Cluster Autoscaler has been the default node scaling answer on EKS for years, and it works. But it was designed for a world of static node groups where every decision routes through the Auto Scaling Group API. Karpenter takes a different approach: it watches unschedulable pods directly, picks the cheapest instance type that fits, and launches the node itself. No ASG, no launch templates, no waiting for the CA to poll every 10 seconds.

Original content from computingforgeeks.com - post 165826

This guide walks through installing Karpenter v1.11.1 on an existing EKS cluster, configuring NodePools with Spot and On-Demand capacity, testing scale-up and consolidation, and handling the common errors that catch first-time users. If you need a refresher on IAM permissions for EKS workloads, see the IRSA guide or the EKS Pod Identity guide.

Tested April 2026 | EKS 1.33.8-eks-f69f56f, Karpenter v1.11.1, eu-west-1

Karpenter vs Cluster Autoscaler

Before committing to a migration, here is what actually changes.

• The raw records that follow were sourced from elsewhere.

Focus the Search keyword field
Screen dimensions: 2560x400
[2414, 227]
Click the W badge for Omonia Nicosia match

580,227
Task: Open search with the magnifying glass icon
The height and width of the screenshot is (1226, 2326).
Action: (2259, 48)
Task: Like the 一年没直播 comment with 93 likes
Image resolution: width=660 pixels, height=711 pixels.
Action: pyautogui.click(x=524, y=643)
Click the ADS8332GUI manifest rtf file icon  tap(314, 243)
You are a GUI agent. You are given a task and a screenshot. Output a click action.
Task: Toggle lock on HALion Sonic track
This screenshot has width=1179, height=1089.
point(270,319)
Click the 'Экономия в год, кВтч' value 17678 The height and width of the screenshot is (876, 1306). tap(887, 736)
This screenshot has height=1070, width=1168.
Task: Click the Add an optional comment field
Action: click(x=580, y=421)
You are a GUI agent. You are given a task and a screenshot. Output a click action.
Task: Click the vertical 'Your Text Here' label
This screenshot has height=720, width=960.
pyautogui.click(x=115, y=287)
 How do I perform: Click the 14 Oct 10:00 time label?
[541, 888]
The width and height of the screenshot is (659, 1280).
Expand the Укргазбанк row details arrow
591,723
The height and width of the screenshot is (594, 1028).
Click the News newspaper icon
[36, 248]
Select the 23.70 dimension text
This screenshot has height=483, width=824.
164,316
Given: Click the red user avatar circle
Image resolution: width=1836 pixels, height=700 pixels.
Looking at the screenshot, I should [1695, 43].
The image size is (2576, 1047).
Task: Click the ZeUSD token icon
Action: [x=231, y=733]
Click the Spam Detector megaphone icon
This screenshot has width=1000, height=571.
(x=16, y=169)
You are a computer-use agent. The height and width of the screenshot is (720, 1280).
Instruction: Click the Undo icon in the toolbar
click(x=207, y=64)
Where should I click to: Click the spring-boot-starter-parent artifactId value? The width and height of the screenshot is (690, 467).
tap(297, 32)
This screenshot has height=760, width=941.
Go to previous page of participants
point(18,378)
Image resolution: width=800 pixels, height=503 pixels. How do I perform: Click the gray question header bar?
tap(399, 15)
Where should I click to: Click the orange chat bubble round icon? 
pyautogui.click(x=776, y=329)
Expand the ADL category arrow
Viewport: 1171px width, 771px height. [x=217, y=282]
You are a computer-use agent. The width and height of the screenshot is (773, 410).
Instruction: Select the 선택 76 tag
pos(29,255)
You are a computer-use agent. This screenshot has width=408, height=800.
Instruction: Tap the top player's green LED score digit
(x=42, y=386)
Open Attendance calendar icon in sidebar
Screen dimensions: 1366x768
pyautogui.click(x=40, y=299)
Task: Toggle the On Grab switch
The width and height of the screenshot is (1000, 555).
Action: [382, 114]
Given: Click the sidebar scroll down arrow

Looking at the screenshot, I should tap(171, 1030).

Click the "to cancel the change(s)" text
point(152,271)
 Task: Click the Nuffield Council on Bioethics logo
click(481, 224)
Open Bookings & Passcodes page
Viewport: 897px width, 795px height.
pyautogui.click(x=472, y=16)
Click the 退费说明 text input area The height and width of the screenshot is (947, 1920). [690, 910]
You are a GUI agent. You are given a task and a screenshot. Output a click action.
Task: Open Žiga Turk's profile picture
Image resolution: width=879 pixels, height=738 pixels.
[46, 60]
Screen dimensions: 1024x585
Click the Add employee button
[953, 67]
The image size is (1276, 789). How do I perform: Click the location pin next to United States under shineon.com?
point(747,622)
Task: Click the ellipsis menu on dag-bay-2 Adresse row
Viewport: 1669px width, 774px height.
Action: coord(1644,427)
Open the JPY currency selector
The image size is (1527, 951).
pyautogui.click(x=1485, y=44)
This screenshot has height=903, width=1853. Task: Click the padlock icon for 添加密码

FeatureCluster AutoscalerKarpenter
Scaling triggerPolls every 10s for unschedulable podsWatches pod events in real time
Node selectionPicks from pre-defined ASG launch templatesEvaluates 60+ instance types per scheduling decision
Scale-up latency30–60 seconds (ASG API + EC2 launch)~30 seconds (direct EC2 fleet API)
Spot supportRequires separate ASGs per instance typeNative price-capacity-optimized selection
ConsolidationScale-down after configurable idle timeoutActive bin-packing: moves pods and terminates underutilized nodes
CRDsNone (configured via Deployment args)NodePool, EC2NodeClass
MaintenanceMust update ASG launch templates for new AMIsDrift detection replaces nodes on AMI/config changes automatically

Karpenter is not always the right choice. If your workloads are predictable and you already have well-tuned ASGs, the migration overhead may not be worth it. Where Karpenter shines is on clusters with bursty, heterogeneous workloads where instance flexibility and fast consolidation save real money. For a breakdown of how these savings translate to dollars, check the AWS costs guide.

Prerequisites

  • An existing EKS cluster running Kubernetes 1.28+ (tested on EKS 1.33.8)
  • kubectl configured with cluster access
  • Helm 3.12+
  • aws CLI v2 authenticated with permissions to create IAM roles, instance profiles, and SQS queues
  • Subnets and security groups tagged for Karpenter discovery (covered below)
  • At least one managed node group to run Karpenter itself (Karpenter cannot provision the node it runs on)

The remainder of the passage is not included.